Pedro González de Velasco para su Museo, otros los conservo todavía. Llegué a
coleccionar más de 400 cráneos de todas las Islas Filipinas pero un
desafortunado incendio en Manila destruyó la mayoría de aquella colección, pero
los de los igorrotes se salvaron en su mayoría.
Es preciso
resaltar el hecho de que durante su estancia de 14 años en tierras filipinas,
tierra a la que amó entrañablemente y que recordó toda su vida, tanto la
capital del Archipiélago como en las ciudades y pueblos del interior, rancheras
y misiones aún en los campos y bosques, mostró en todo momento tan gran afecto
por los naturales que su figura se hizo muy popular entre la población
aborigen, sabiendo infundir confianza y respeto a las personas que le trataron.
Sus rasgos de
valor, su fuerte complexión de castellano viejo, de salmantino formado en las
faenas del campo, le permitió soportar estoicamente toda clase de incomodidades
y fatigas, arrostrando peligros que despertaron la admiración del filipino del
campo que sabe reconocer a un baquiano inmediatamente.
D. Domingo
Sánchez era de esos hombres "de frontera", capaces de ingeniárselas
ante cualquier dificultad que se presente en un medio hostil como es la selva o
los ríos o los mares tropicales.
Su preparación
física excepcional le sirvió de mucho para soportar las fatigas de todo tipo,
su habilidad con las armas de fuego y su certera puntería le salvaron en muchas
ocasiones de perecer.
En cierta
ocasión me dijo:
— Le aseguro mi querido amigo, que nunca sentí en la
selva el temor que he sentido aquí en la ciudad.

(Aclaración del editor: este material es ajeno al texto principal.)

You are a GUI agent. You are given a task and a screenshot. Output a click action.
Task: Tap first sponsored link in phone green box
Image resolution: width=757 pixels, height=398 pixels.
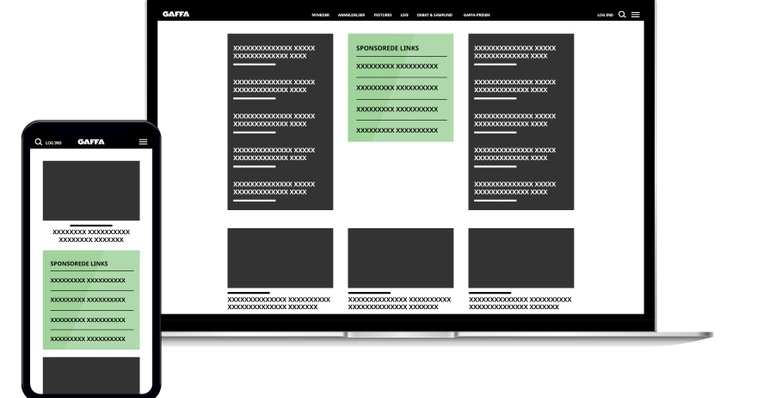[88, 280]
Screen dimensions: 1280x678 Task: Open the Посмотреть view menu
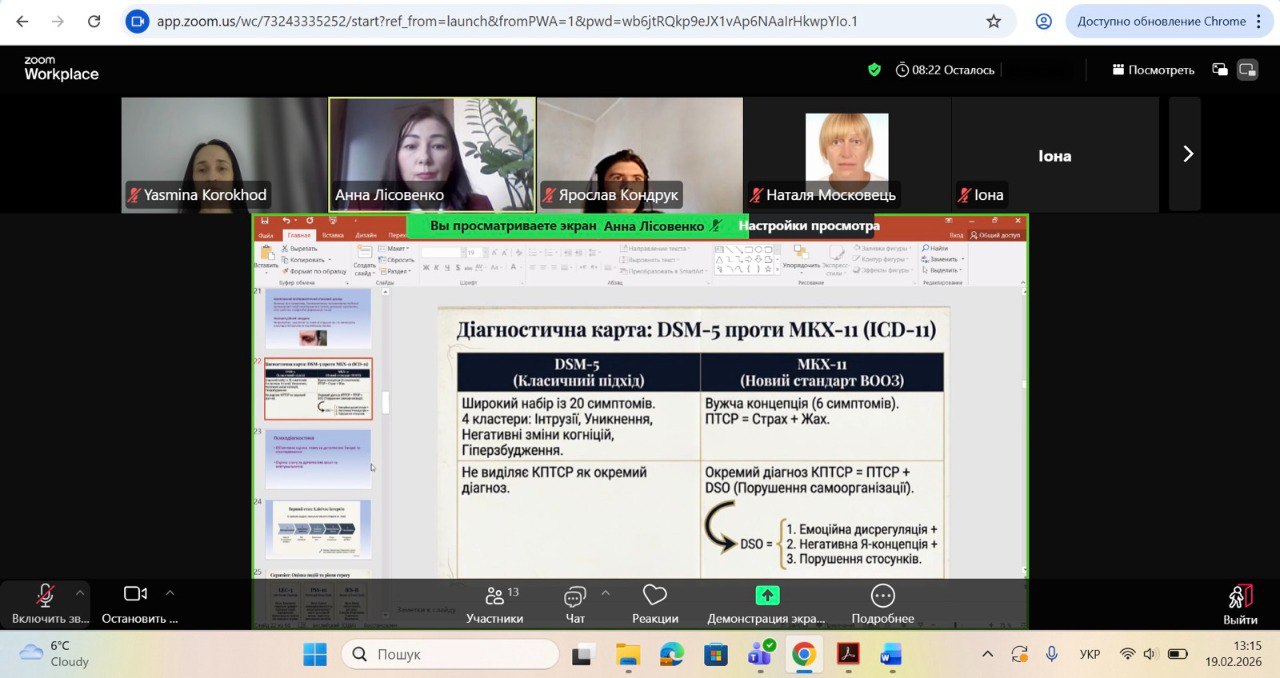pos(1153,70)
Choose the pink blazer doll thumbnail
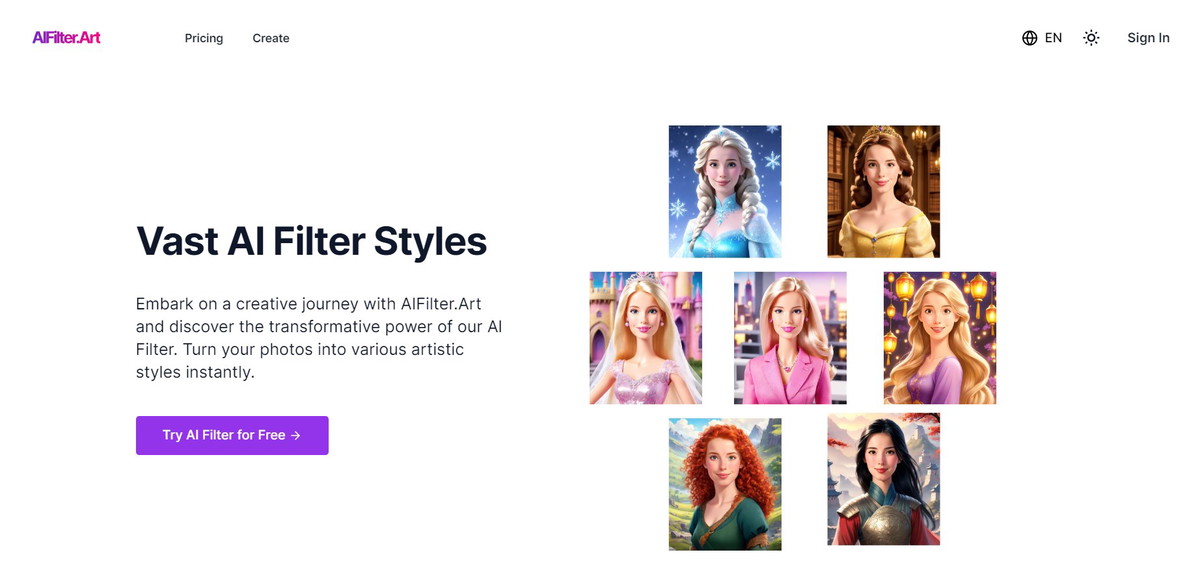Screen dimensions: 1200x561 [x=790, y=338]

— Aquí en la metrópoli hube de ejercitar en más de una
ocasión la serenidad y sangre fría, acaso con más firmeza que en Ultramar,
porque allí que yo recuerde, nunca tuve que tener enemistad personal con
nadie. El peligro dependía de las peripecias de la caza, la pesca, la
navegación por los mares de rápidos, del estado de incultura o tribus de los
más apartados rincones de las islas.
— Aquí en cambio he tenido, he tenido que habérmelas con
hombres de "cultura" elevada escudados casi siempre en su posición
social o sus cargos oficiales que les conferían una superioridad sobre mí de
que carecían por su propia persona. Amparados en aquellas patentes de corso,
sus embates eran para mí más temibles y peligrosos que los baguíos, los
negritos filipinos, los igorrotes cazadores de cabezas o los ladrones, incluso
que los insectos o las enfermedades tropicales de las que podía defenderme con
mi mosquitero.
— Mas ante mi aparente indiferencia y serenidad, se
estrellaron casi siempre sus maquinaciones. Yo procuré estar siempre en mi
puesto y lo conservé a pesar del rigor de las intrigas.

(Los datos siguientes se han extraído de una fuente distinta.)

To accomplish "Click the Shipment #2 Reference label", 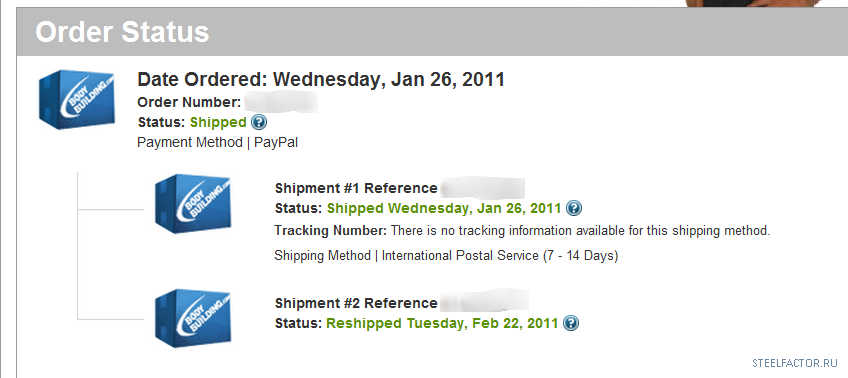I will tap(356, 303).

— Pero, ¡qué bien se vivía en aquellas selvas!
Y su mirada
nostálgica se dirigía hacia Oriente, como el árabe que mira a La Meca al
postrarse en oración. Entonces no comprendía totalmente cuanto me decía D.
Domingo. Hoy sí, le comprendo perfectamente porque he pasado por idénticas
experiencias. A veces siento que su espíritu, tan identificado con el mío
ha reencarnado y que cuanto he realizado por mí mismo no ha sido más que
continuar la labor de aquel gran anciano al que CAJAL distinguió con su amistad.
Como él siento
yo la "llamada de la selva", lo mismo que el lobo, que de cachorro es
criado como animal doméstico.
Por ello
quisiera que su figura fuese ejemplo vivo a seguir por las actuales
generaciones jóvenes de médicos e investigadores, como lo fue para mí, ya que
puedo asegurar que el camino de la ciencia y la aventura que él me mostró, ha
producido grandes dividendos, no sólo de la satisfacción personal sino de los
servicios que he podido prestar a muchas personas que viven en esas regiones
donde el sufrimiento, el dolor y la muerte son los compañeros de viaje diarios
del hombre.
Muy interesante este artículo sobre D. Domingo Sánchez.